Dear brothers and sisters! If we reflect sincerely about ourselves and our history, we must say that this account describes not only the beginning of history but history throughout the ages, and that we all carry inside us a drop of poison of that way of thinking illustrated in the images of the Book of Genesis. This drop of poison is called original sin. Even on the feast of the Immaculate Conception, the suspect emerges in us that a person who does not sin at all is really boring; that something is missing in his life: the dramatic dimension of being autonomous; that the freedom to say no is part of truly being men, the descent into the darkness of sin and to do as one pleases; that only then will one be able to exploit completely the vastness and depth of being men, of being truly ourselves; that we must put this liberty to the test even against God to become in reality fully ourselves. In a word, we think that really evil is good, at least a little, we need to experiment the fullness of being. We think that Mephistopheles – the tempter – was right when he said he was the strength “which always wants evil and always does good” (J.W. v. Goethe, Faust I, 3). We think that bargaining a little with evil, reserving some freedom against God, is good, perhaps even necessary.
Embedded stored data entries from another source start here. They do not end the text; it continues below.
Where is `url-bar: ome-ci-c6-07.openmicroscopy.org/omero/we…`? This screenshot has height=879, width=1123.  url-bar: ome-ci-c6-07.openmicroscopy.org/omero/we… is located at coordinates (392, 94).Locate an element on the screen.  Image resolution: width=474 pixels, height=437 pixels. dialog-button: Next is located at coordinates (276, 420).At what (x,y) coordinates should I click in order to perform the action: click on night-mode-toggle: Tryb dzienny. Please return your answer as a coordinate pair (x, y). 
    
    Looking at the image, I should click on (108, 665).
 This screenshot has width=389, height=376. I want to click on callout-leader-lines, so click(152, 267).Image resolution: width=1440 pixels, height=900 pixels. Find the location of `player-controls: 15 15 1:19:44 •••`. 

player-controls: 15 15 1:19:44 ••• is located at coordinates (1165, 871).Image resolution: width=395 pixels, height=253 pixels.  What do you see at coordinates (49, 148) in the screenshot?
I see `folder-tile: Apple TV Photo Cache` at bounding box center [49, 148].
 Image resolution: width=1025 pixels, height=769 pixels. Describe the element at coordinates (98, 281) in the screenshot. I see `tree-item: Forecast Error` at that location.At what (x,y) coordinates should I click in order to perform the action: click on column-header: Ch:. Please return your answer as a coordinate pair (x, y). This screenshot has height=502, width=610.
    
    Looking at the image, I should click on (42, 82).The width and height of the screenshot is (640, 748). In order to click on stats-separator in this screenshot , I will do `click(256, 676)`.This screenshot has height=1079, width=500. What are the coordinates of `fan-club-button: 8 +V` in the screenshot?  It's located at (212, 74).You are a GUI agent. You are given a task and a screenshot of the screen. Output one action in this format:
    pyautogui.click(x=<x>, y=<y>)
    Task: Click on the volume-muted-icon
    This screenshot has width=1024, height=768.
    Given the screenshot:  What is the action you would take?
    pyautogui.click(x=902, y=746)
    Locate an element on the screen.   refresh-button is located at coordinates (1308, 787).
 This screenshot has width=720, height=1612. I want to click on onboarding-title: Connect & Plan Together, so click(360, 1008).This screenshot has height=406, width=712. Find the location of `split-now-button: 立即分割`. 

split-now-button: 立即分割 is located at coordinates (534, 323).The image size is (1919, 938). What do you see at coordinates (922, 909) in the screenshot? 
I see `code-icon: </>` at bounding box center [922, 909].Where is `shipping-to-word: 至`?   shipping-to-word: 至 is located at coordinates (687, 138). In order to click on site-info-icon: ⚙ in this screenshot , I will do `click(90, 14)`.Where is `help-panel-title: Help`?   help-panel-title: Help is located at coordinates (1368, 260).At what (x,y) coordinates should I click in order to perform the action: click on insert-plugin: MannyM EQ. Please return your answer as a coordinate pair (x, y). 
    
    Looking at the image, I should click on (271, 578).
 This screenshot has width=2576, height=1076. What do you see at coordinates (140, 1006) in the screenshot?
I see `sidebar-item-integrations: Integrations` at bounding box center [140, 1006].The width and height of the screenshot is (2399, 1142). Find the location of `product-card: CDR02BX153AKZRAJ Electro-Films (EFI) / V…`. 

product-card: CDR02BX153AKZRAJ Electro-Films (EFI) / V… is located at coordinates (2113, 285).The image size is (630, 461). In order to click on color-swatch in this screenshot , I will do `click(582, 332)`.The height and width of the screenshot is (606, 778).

However, looking at the world around us, we can see it is not like this, that evil always poisons, it does not elevate man, it degrades and humiliates him, it does not make him bigger, more pure or rich; it damages him and makes him smaller. Rather, we must learn this on the day of the Immaculate Conception: the man who abandons himself completely in the hands of God does not become God’s puppet, an annoying, conscientious person; he does not lose his freedom. Only the man who entrusts himself totally to God finds true freedom, the great and creative vastness of the freedom of good. The man who turns towards God does not become smaller, but bigger, because thanks to God and together with Him, he becomes large, divine, he becomes truly himself. The man who puts himself in God’s hands does not distance himself from others, withdrawing into his own private salvation; on the contrary, only then his heart will be truly awakened and he can become a sensitive person, hence benevolent and open.

Sin and redemption. Liberty and slavery. A very deep homily indeed.